安倍首相の歴史的使命としての『憲法改正』と『歴史認識・国家観』について、庶民として考えておきたいこと:1
『誰もが平和を望んでいても戦争は回避できない』という運命論的なエクスキューズは、『統制主義国家(権利抑圧社会・洗脳教育原理)における一般庶民の流されやすさ・同調圧力への無力さ・権威や報道への従順さの言い換え』にしか過ぎず、『戦争・軍拡・武力有効論に誘導される世論』を生み出している本体を無視した論であり、人道的に間違った支配・教育をしている権力や体制を補完する主張につながる。
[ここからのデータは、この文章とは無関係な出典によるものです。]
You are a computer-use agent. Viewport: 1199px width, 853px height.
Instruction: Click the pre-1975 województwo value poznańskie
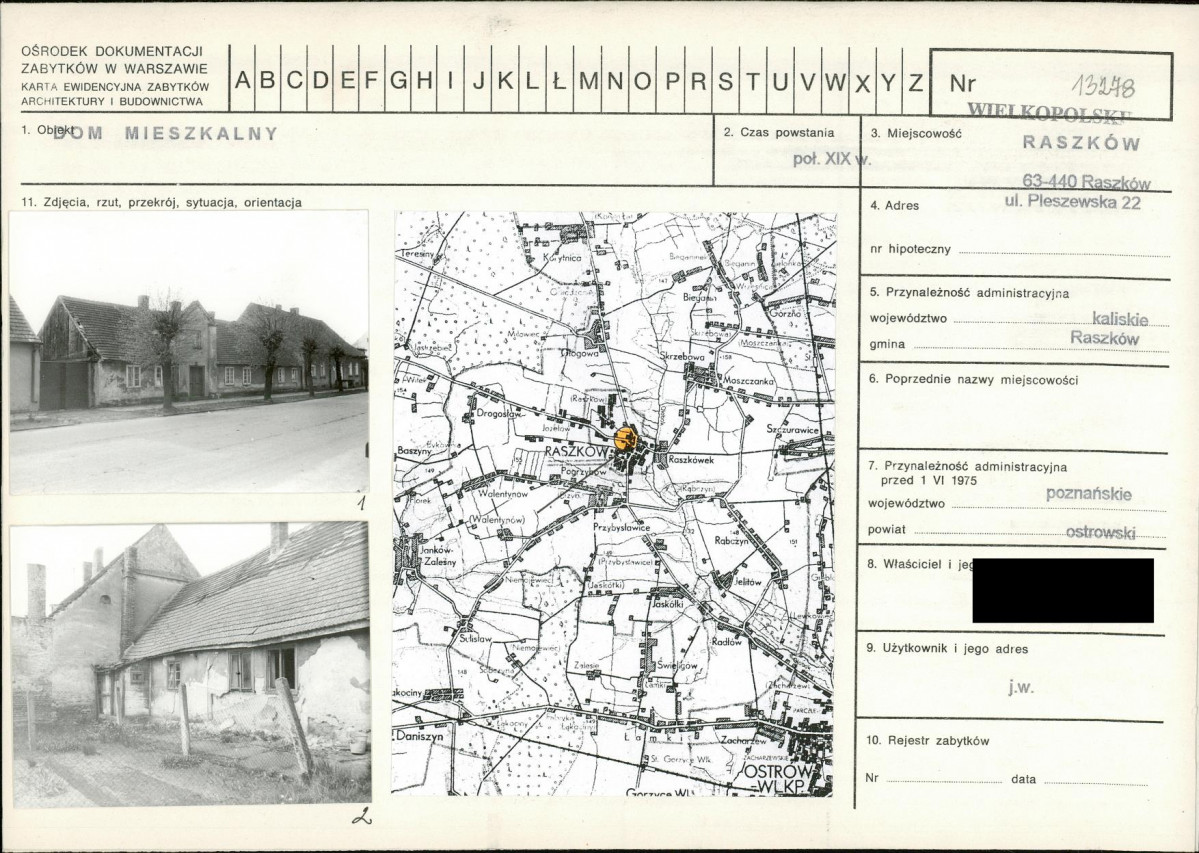click(x=1088, y=494)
『国家内において殺人が禁止される法律』のように『国際社会において戦争が禁止される法律(ケロッグ・ブリアンの不戦条約から国連憲章への流れ)』が機能しづらいこと、あるいは国際的な平和志向(個々人の平和主義)が機能すると困ったり儲からなかったりする支配的勢力が、マッチポンプで国家間の感情や政策、国民教育(国民・宗教・民族のアイデンティティ)を調整していることが問題の本質である。
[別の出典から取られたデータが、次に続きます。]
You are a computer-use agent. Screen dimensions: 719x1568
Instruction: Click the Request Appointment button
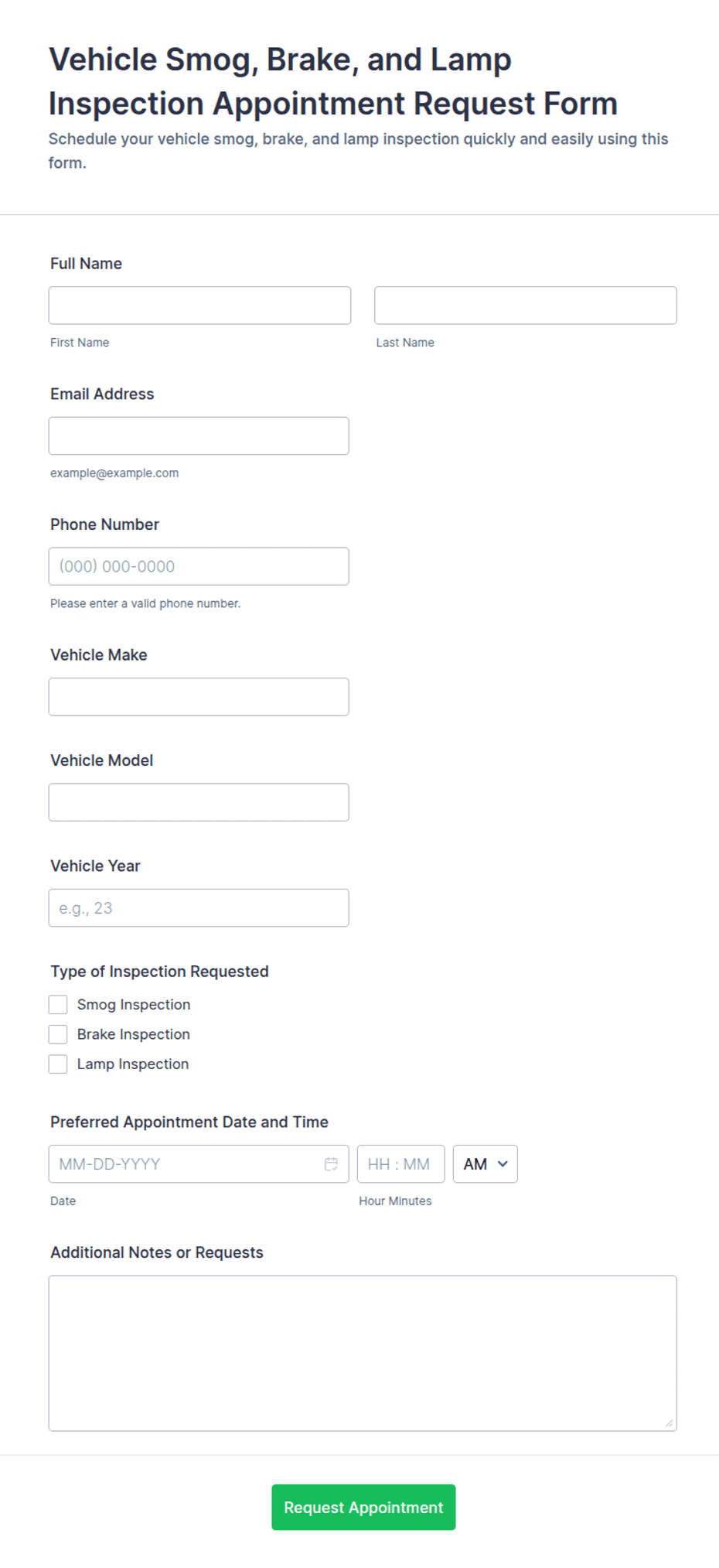[x=363, y=1507]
日本国憲法9条とは本来的には国連憲章をその理念に従って遵守する国家の平和主義の姿勢と普遍的な平和理念(動物性・集団心理を離脱する倫理的な進歩主義)を諸外国の政治・教育にも相互的に波及させる目的意識を反映したものでなければならず、そういった『戦う平和主義・国際民主主義』の目的意識を放擲してしまえば、日本国憲法は正しく空理空論の一方向的な平和主義・人権保護として閉塞する定めにある。
戦後日本の歴代政府が怠ってきたのは、中国人・韓国人が家族の話や政府の愛国教育、世論誘導(ガス抜き)の反日報道を通じて数十年をかけて形成してきた『日本の軍国主義警戒論・日本人の残酷性強調や軍事的野心論(大日本帝国復活論)・過去の歴史の再現恐怖』を払拭するための説明と努力である。
日本が半島・大陸へと対ソ(対清)の自衛名目で進出していった『戦前レジームの軍事政策・戦前の国民性』から完全に離脱したことを、日本国憲法の立憲主義とその平和・人権・民主主義(自由主義)の普遍性を打ち出して伝えることができず、一部の政治家の歴史認識や靖国神社参拝によって『日本はまだ戦前と変わっていないのではないかという揚げ足取り』の材料を提供してしまった。
中国・韓国が非難する『近代日本が歩んだ帝国主義の歴史の要因とその改善』は、中韓にとっても過去の日本と同じ轍を踏まないようにという『反面教師のケーススタディ』として機能するものであり、中韓が『過去の日本の帝国主義の行い』を非難する以上、『現在の中韓と過去の日本の体制・軍事・教育・方向性などの類似点』があればそれも同様に非難されるべきだというロジックからは逃げられない。
戦後日本の歴史認識は『日本の謝罪・反省』であると同時に『後続して発展する国々への警鐘(国家の発展過程で起こる拡張・強欲への戒め)』でもあり、その抗いがたい誘惑に楔を打ち込むために国際的に実効性を持つ立憲主義とその実行主体が求められる。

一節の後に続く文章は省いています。